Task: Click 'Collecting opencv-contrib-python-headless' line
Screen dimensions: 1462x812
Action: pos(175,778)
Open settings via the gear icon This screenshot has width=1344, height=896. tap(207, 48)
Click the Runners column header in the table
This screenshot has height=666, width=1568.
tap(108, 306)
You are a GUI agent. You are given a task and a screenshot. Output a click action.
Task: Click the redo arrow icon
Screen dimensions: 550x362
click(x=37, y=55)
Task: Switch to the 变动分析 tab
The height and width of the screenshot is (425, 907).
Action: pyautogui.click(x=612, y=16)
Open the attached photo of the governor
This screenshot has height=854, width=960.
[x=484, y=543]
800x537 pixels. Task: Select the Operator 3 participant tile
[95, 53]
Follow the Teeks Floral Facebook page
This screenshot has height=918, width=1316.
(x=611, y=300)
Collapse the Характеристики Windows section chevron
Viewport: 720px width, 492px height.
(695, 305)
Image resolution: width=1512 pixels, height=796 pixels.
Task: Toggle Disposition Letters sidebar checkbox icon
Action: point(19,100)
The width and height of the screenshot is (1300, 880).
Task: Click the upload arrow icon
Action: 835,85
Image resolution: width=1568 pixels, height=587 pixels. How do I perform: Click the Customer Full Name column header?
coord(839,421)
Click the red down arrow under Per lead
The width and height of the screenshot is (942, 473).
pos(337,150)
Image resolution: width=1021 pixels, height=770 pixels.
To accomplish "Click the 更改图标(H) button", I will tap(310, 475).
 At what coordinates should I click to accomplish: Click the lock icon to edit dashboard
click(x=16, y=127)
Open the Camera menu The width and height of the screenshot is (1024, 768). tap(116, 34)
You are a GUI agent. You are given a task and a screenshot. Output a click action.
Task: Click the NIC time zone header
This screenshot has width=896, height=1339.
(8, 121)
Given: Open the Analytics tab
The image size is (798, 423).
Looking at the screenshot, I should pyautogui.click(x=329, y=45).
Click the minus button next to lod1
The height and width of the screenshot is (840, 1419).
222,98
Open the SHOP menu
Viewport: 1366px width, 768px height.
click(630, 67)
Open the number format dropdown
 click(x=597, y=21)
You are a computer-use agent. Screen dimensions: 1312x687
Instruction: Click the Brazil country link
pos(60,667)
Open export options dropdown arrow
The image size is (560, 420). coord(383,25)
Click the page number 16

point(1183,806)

━━━━━━━━━━━━━━━━

SET PROBLEM:
Copy out all of the material above word for word, keeping every line and its order unchanged.

ANSWER TO THE TASK:
Task: Click 'Collecting opencv-contrib-python-headless' line
Screen dimensions: 1462x812
Action: pos(175,778)
Open settings via the gear icon This screenshot has width=1344, height=896. tap(207, 48)
Click the Runners column header in the table
This screenshot has height=666, width=1568.
tap(108, 306)
You are a GUI agent. You are given a task and a screenshot. Output a click action.
Task: Click the redo arrow icon
Screen dimensions: 550x362
click(x=37, y=55)
Task: Switch to the 变动分析 tab
The height and width of the screenshot is (425, 907).
Action: pyautogui.click(x=612, y=16)
Open the attached photo of the governor
This screenshot has height=854, width=960.
[x=484, y=543]
800x537 pixels. Task: Select the Operator 3 participant tile
[95, 53]
Follow the Teeks Floral Facebook page
This screenshot has height=918, width=1316.
(x=611, y=300)
Collapse the Характеристики Windows section chevron
Viewport: 720px width, 492px height.
(695, 305)
Image resolution: width=1512 pixels, height=796 pixels.
Task: Toggle Disposition Letters sidebar checkbox icon
Action: point(19,100)
The width and height of the screenshot is (1300, 880).
Task: Click the upload arrow icon
Action: 835,85
Image resolution: width=1568 pixels, height=587 pixels. How do I perform: Click the Customer Full Name column header?
coord(839,421)
Click the red down arrow under Per lead
The width and height of the screenshot is (942, 473).
pos(337,150)
Image resolution: width=1021 pixels, height=770 pixels.
To accomplish "Click the 更改图标(H) button", I will tap(310, 475).
 At what coordinates should I click to accomplish: Click the lock icon to edit dashboard
click(x=16, y=127)
Open the Camera menu The width and height of the screenshot is (1024, 768). tap(116, 34)
You are a GUI agent. You are given a task and a screenshot. Output a click action.
Task: Click the NIC time zone header
This screenshot has width=896, height=1339.
(8, 121)
Given: Open the Analytics tab
The image size is (798, 423).
Looking at the screenshot, I should pyautogui.click(x=329, y=45).
Click the minus button next to lod1
The height and width of the screenshot is (840, 1419).
222,98
Open the SHOP menu
Viewport: 1366px width, 768px height.
click(630, 67)
Open the number format dropdown
 click(x=597, y=21)
You are a computer-use agent. Screen dimensions: 1312x687
Instruction: Click the Brazil country link
pos(60,667)
Open export options dropdown arrow
The image size is (560, 420). coord(383,25)
Click the page number 16

point(1183,806)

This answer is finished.